In his dissent, Senior Judge Early states his opinion that we have rested our conclusion on the fact that the Air Force regulation, unlike the Army regulation in Seay, did not require Sergeant Morrow to question the accused but only to inform him of his debt and the options for repayment. As can readily be ascertained, however, that is not the sole basis of our opinion. We simply noted that fact in support of our finding that Sergeant Morrow was not required to question the accused. The precise issue that divides us, as we perceive it, is whether Sergeant Morrow’s question was intended, or of a nature, to induce the accused’s incriminatory response. We find that it was not.

For the reasons stated we find that the military judge did not err in admitting the accused’s pretrial statement into evidence. Implicit in this decision is our factual determination that Sergeant Morrow did not seek to interrogate or request any statement from the accused within the meaning of Article 31 of the Code, supra.

The findings of guilty and the sentence are

Affirmed.

FORAY, Judge, concurs.

. This procedure was required under Air Force Manual 177-373, Joint Uniform Military Pay System, Volume II, 1 July 1975 (superseded 21 November 1975), which provided:

56-12. NOTICE TO DEBTOR. A member who has received an erroneous payment is notified by the servicing AFO and is requested to repay the amount in full or furnish a proposed method of repayment.
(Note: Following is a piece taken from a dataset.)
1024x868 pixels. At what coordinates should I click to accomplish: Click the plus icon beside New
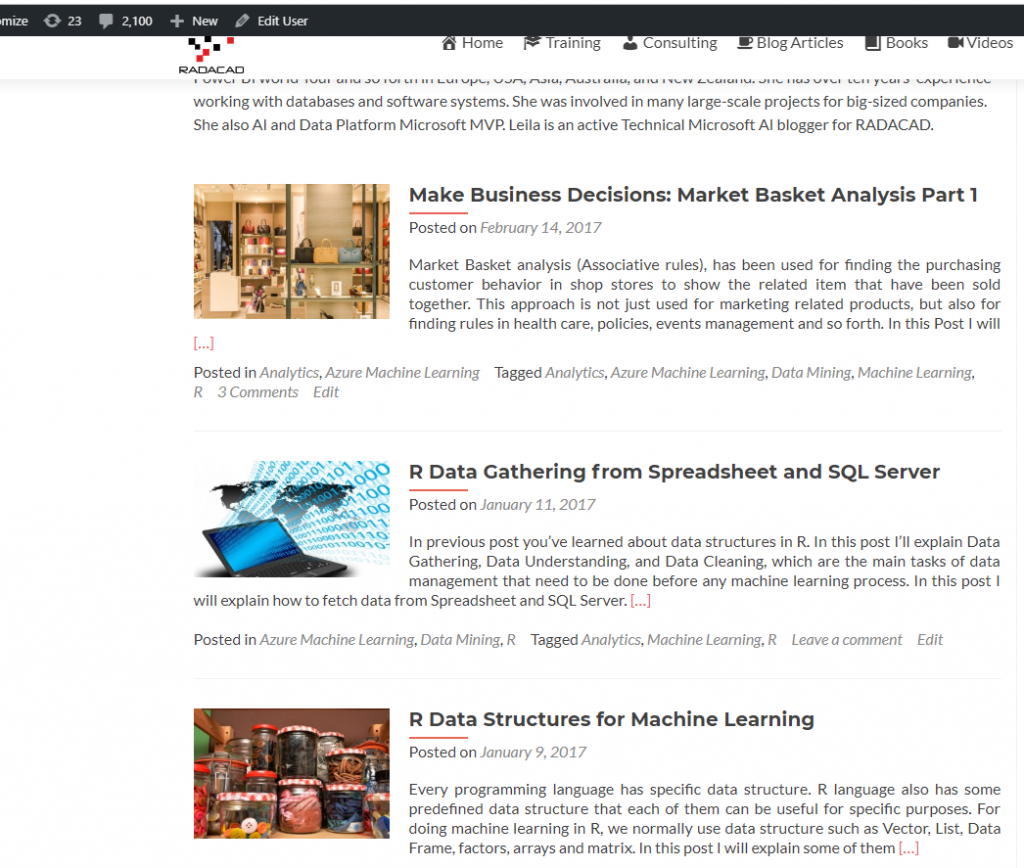[177, 21]
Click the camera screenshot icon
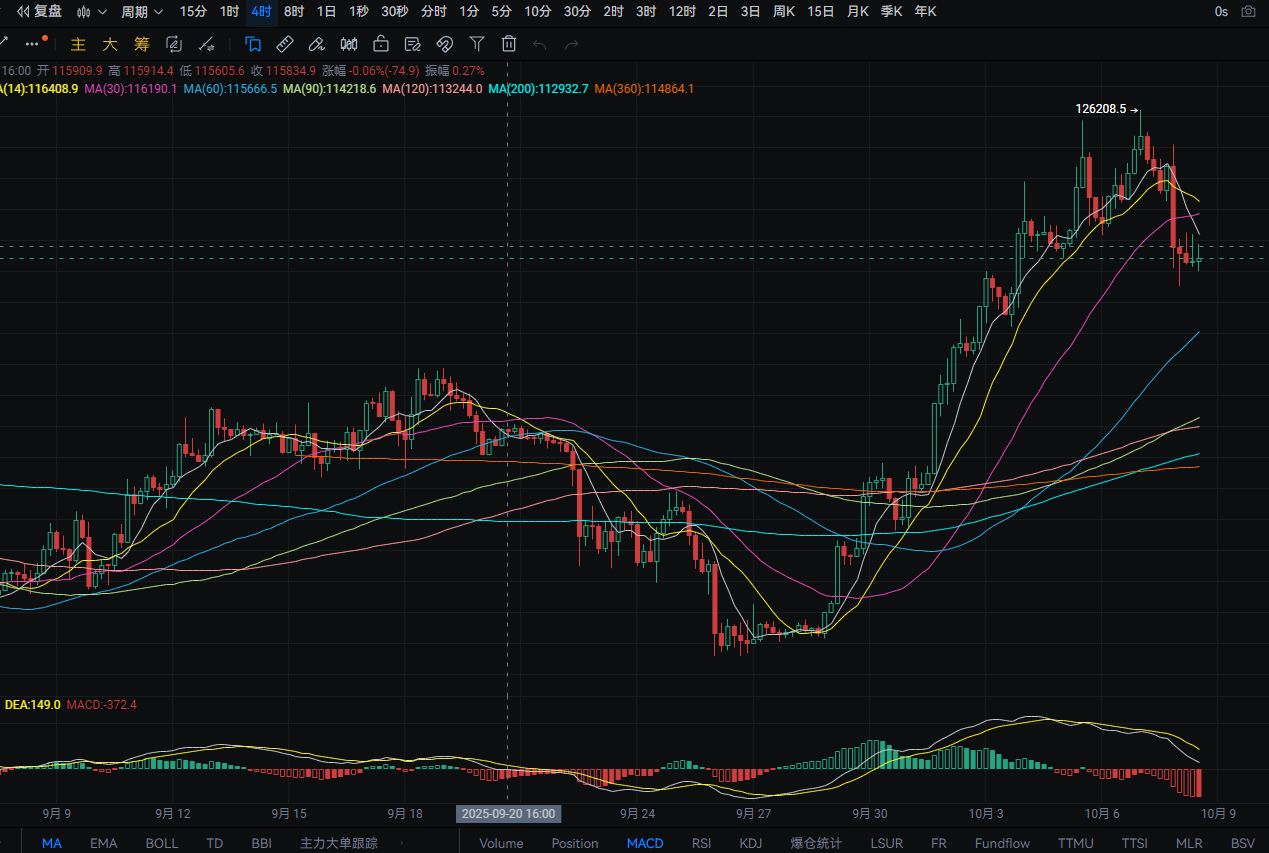 (1248, 12)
The servicing AFO also advises the member of his right to appeal and to apply for remission and cancellation of the debt ... If the member does not promptly repay the full amount or propose a method of repayment NLT the month after the debt is ascertained, AFAFC establishes a repayment rate and advises member.
56-13. COLLECTION PROCEDURES. In collecting erroneous payments from other than final pay, AF policy is that the amount deducted for any period must not exceed two-thirds of pay ... Do not deprive the member and dependents of means to buy necessities. When possible, AFAFC collects a rate requested by the airman. Do not set monthly deductions at an amount greater than net pay due member.

. The regulation requires a commander “to interview any member of his command after notification of an outstanding debt to inform the individual of the complaint as well as to instruct him as to his rights and responsibilities.” United States v. Seay, supra, 1 M.J. at page 203.